Un marchio tira l’altro. Non come le ciliegie, ma quasi. Dopo Alviero Martini, Armani Operations e Manufactures Dior, sono almeno altri 13 i brand del lusso mondiale e del fast fashion sotto la lente della Procura di Milano per non aver impedito il caporalato lungo le proprie filiere. Come nelle inchieste precedenti, quella che riguarda il gruppo Dior ha confermato il modus operandi generalizzato di una filiera che pagava borse a poco più di 50 euro, e le rivendeva a più di 2.000.

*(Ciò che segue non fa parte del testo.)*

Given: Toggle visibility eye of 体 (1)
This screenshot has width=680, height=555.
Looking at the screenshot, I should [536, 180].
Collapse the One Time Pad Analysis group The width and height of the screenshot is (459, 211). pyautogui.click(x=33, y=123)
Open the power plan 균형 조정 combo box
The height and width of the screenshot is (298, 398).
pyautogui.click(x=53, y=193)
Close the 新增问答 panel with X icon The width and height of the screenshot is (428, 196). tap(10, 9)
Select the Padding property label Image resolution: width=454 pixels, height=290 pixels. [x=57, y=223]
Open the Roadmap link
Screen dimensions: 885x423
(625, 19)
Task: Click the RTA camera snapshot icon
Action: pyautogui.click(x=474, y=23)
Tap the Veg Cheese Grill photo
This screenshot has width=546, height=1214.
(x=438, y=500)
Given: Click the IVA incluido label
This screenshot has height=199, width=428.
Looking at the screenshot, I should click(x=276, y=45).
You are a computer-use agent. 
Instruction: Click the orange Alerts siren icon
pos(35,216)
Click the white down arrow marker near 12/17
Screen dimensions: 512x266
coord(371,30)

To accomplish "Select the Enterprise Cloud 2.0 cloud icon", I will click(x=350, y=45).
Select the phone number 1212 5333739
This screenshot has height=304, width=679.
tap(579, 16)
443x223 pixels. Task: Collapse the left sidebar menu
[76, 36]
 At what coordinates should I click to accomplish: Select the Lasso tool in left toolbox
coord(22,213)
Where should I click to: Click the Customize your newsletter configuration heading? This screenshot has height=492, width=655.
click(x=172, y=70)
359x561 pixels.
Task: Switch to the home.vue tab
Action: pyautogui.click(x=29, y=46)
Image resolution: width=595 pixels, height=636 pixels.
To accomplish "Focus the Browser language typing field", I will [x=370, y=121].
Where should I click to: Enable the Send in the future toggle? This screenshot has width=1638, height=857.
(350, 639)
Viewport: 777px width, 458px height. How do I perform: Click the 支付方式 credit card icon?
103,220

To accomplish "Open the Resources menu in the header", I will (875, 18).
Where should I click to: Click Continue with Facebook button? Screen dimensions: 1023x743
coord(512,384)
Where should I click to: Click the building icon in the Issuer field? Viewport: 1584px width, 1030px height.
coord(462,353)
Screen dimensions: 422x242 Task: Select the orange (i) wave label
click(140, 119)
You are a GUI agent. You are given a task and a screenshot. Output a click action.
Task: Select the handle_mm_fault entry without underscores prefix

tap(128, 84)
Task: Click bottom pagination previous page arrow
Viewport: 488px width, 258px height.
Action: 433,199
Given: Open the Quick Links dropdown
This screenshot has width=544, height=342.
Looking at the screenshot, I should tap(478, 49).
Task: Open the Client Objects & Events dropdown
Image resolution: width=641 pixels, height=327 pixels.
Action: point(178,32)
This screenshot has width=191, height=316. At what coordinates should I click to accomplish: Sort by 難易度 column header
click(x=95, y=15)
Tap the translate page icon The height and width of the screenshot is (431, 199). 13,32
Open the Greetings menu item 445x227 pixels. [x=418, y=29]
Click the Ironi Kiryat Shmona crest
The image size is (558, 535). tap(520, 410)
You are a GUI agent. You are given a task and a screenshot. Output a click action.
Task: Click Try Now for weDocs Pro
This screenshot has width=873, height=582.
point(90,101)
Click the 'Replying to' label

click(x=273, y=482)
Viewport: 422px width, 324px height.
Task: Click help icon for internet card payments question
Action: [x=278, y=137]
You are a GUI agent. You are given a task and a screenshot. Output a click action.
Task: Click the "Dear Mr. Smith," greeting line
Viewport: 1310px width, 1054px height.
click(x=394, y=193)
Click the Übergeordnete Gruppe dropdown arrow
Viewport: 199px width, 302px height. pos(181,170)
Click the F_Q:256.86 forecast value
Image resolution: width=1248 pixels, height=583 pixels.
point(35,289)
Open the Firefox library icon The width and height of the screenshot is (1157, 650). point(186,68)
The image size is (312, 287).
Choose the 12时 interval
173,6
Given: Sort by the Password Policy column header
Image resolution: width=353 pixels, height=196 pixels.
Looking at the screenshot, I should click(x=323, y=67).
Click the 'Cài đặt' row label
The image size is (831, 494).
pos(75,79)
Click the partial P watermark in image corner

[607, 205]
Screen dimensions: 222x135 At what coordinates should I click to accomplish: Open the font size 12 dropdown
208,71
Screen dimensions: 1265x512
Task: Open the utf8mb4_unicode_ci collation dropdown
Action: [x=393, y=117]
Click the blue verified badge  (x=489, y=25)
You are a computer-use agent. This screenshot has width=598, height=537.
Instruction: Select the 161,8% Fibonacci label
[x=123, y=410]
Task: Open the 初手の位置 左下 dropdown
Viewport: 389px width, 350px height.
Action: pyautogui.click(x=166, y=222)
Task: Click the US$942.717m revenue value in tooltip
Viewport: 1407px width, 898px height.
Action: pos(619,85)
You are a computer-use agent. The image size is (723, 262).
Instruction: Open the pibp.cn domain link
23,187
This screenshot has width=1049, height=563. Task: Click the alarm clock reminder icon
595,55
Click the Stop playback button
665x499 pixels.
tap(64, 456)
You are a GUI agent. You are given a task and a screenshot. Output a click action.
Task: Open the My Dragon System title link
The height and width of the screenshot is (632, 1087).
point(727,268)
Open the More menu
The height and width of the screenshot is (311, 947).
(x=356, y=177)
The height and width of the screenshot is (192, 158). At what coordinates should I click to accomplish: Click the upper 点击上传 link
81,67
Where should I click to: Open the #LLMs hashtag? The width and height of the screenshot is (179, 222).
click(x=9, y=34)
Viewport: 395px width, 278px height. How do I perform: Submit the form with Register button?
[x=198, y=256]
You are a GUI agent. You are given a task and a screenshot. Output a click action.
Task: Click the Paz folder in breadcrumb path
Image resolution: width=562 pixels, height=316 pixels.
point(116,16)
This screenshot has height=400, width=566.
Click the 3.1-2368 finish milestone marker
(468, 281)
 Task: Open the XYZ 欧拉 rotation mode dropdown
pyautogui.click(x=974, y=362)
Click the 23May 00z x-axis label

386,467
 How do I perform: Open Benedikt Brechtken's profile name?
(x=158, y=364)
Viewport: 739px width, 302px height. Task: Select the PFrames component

Fornitori e sub rifornitori
I provvedimenti del tribunale di Milano emessi nei confronti delle aziende della moda e del lusso sopra citate riguarda il mancato controllo della propria catena di fornitori. Che a loro volta si sarebbero appoggiati a subfornitori con lavoratori irregolari, paghe molto basse, orari e condizioni di lavoro lontane dalla legalità. Principalmente opifici cinesi che svolgono la loro attività nell’hinterlan di Milano. Si parla di caporalato e condizioni lavorative ai limiti della sopravvivenza.
I testimoni
L’inchiesta condotta dal Nucleo operativo dell’ispettorato lavoro dei carabinieri di Milano e coordinate dai pubblici ministeri Paolo Storari e Luisa Baima Bollone, ha verificato i passaggi e raccolto testimonianze. “L’azienda dove lavoravo – ha messo a verbale un testimone – assemblava cinture dei marchi Zara, Diesel, Hugo Boss, Hugo Boss Orange, Trussardi, Versace, Tommy Hilfiger, Gucci, Gianfranco Ferré, Dolce & Gabbana, Marlboro e Marlboro Classic, Replay, Levis”. Anche il direttore di prodotto di Alviero Martini spa, interrogato, ha confermato che non si tratta di episodi isolati ma di un “sistema” adottato da tutti i brand del lusso.
La difesa dell’opificio
Una delle aziende coinvolte nell’inchiesta sulla Alviero Martini è la Crocolux di Trezzano a gestione cinese, appaltatrice anche di numerosi marchi di fama mondiale. Alla notifica dei provvedimenti, l’azienda trezzanese aveva diffuso una nota nella quale sottolineava: “In questi ultimi giorni, il nome di Crocolux s.r.l. è stato indebitamente associato dagli organi di informazione all’indagine per sfruttamento di lavoratori nell’ambito del confezionamento di borse con il marchio “Alviero Martini”. Nessun tipo di provvedimento ha riguardato l’azienda. Questa non è stata in alcun modo sanzionata per qualsivoglia irregolarità nell’ambito della sicurezza e della salubrità nei locali di produzione”.
Nessun lavoratore in nero
La nota continuava: “L’azienda è in grado di esibire documenti di ispezione delle autorità competenti asseveranti questa dichiarazione. Per essere più espliciti non ci sono alle dipendenze di Crocolux s.r.l. lavoratori in nero. Non esistono “dormitori” in qualsivoglia modo riferibili all’azienda di Trezzano sul Naviglio. Né si è riscontrato alcunché di estraneo alla legge e all’etica nell’ambito delle prestazioni lavorative e dei rapporti tra titolari e maestranze”.
La disgrazia
Nella stessa azienda il 25 maggio 2023 un 26enne del Bangladesh era morto schiacciato da una macchina per tagliare la pelle al suo “primo giorno di lavoro in nero” dopo “20 minuti”. Anche per quella disgrazia alla Crocolux si difendono: “Il luttuoso evento della morte sul lavoro il 25 maggio 2023 del signor Abdul Ruman, padre di famiglia, dipendente a pieno titolo e nel rispetto delle normative vigenti, della Crocolux s.r.l., deceduto nell’ambito della struttura aziendale a Trezzano sul Naviglio (MI), ha segnato indelebilmente la vita di questa comunità lavorativa colpita affettivamente e moralmente da questa tragedia. Dinanzi alla fine sciagurata di una persona inerme e alla evidenza tremenda di questa morte, l’esigenza di verità deve prevalere su ogni altra considerazione, consapevoli che alla verità e alle conseguenti determinazioni di giustizia ha diritto anzitutto la famiglia di Abdul Ruman”. Di certo c’è che le inchieste che la riguardano direttamente o indirettamente non sono ancora chiuse.